## [Aim of the exercise]
According to the court opinion, in what city was the cocaine distribution conspiracy charged?

United States v. Larry D. Cooper and Daryl O. McCleese

942 F.2d 1200
CourtCourt of Appeals for the Seventh Circuit
DecidedNovember 4, 1991
Docket90-1677, 90-2523
StatusPublished
Cited by32 cases

This text of 942 F.2d 1200 (United States v. Larry D. Cooper and Daryl O. McCleese) is published on Counsel Stack Legal Research, covering Court of Appeals for the Seventh Circuit primary law. Counsel Stack provides free access to over 12 million legal documents including statutes, case law, regulations, and constitutions.

Bluebook
United States v. Larry D. Cooper and Daryl O. McCleese, 942 F.2d 1200 (7th Cir. 1991).

Opinion

MANION, Circuit Judge.

Larry Cooper and Daryl McCleese were charged in a five-count, six-defendant cocaine distribution conspiracy in Fort Wayne, Indiana. Cooper went to trial and was convicted; McCleese pleaded guilty to two counts. On appeal they raise a host of issues. We affirm.

I. Proceedings

In August of 1988, a federal grand jury indicted Cooper and McCleese, along with William Comer, Richard Fisher, Robin Ar-nett and Greg Pierson, for their parts in a conspiracy to distribute cocaine. All six defendants were charged in Count I with conspiracy to distribute five or more kilograms of cocaine, in violation of 21 U.S.C. § 846. McCleese also was charged in Count III with using and carrying two firearms in connection with the offense of conspiracy to distribute cocaine, in violation of 18 U.S.C. § 924(c).

Collected data:

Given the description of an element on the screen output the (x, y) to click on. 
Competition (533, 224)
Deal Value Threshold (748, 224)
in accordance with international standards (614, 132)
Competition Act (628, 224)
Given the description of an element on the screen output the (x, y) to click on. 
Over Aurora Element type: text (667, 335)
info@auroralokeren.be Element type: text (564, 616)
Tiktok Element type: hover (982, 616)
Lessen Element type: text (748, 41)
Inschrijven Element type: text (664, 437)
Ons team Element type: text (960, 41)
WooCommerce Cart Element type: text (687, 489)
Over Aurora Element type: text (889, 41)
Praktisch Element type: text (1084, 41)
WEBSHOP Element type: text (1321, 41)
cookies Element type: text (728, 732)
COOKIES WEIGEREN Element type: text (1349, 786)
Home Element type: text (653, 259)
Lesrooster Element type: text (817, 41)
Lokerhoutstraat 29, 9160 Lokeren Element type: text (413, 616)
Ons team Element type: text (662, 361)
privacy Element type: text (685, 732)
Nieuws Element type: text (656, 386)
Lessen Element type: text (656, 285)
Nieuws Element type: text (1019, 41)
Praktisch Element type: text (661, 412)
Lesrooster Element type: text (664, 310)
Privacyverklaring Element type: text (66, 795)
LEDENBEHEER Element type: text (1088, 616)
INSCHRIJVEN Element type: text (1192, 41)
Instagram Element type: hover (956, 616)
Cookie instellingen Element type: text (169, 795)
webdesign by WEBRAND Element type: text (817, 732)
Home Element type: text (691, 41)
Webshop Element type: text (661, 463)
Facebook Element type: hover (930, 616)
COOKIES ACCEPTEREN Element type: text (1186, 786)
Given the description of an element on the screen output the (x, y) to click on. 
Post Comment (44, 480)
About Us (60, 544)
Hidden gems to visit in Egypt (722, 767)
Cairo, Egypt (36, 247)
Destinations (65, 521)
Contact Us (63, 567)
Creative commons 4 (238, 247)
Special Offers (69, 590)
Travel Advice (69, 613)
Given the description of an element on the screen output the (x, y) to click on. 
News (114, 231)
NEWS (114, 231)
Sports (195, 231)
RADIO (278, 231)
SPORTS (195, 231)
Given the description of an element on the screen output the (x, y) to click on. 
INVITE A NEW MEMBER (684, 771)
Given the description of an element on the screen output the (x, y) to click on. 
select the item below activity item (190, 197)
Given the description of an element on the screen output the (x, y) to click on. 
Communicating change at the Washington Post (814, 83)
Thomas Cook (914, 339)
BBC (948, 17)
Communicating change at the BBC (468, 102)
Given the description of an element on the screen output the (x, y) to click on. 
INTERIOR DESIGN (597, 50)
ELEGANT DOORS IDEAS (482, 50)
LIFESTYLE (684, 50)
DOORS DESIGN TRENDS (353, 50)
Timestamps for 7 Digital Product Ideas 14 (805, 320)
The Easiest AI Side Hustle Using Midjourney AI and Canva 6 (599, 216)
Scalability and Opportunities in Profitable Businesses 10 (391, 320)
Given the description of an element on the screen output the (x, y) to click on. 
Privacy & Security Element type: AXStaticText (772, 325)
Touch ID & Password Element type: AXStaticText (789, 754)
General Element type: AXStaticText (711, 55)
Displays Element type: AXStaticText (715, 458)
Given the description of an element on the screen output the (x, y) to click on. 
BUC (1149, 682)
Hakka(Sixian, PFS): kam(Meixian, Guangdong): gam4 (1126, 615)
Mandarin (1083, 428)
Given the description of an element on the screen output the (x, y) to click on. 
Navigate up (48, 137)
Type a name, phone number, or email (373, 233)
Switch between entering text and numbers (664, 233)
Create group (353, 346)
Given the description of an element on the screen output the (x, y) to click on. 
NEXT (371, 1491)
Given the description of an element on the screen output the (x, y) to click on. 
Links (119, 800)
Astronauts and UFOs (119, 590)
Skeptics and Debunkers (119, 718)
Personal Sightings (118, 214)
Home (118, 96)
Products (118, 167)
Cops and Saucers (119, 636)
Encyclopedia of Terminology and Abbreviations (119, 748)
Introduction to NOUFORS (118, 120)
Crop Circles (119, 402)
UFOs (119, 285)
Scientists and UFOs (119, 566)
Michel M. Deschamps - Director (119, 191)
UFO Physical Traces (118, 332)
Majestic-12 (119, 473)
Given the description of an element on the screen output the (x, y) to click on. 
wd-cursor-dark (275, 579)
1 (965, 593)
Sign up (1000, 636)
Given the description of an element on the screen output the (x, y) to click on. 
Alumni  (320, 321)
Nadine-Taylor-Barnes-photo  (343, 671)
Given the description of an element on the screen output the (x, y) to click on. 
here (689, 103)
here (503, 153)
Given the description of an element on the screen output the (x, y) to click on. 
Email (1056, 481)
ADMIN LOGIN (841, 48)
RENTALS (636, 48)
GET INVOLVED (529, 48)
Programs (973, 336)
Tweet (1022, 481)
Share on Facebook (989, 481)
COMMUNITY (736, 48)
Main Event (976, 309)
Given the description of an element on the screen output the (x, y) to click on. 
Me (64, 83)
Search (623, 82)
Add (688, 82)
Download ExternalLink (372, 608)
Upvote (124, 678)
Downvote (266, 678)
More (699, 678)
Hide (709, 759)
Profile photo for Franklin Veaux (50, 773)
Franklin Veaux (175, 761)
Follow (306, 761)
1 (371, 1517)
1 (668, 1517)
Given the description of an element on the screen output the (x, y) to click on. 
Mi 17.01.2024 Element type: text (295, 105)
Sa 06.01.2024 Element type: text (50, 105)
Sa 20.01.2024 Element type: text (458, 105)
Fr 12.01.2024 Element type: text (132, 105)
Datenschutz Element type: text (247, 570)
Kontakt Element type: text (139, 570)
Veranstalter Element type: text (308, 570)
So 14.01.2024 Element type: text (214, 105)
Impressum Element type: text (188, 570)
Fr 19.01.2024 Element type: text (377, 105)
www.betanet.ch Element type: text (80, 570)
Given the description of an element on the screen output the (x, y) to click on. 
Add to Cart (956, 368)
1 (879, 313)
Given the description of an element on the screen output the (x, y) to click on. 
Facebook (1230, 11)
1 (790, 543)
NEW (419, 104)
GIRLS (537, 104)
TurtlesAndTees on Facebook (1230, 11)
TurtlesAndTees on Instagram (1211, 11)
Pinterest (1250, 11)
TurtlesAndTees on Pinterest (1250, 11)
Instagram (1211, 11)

## [Exercise result]
Fort Wayne, Indiana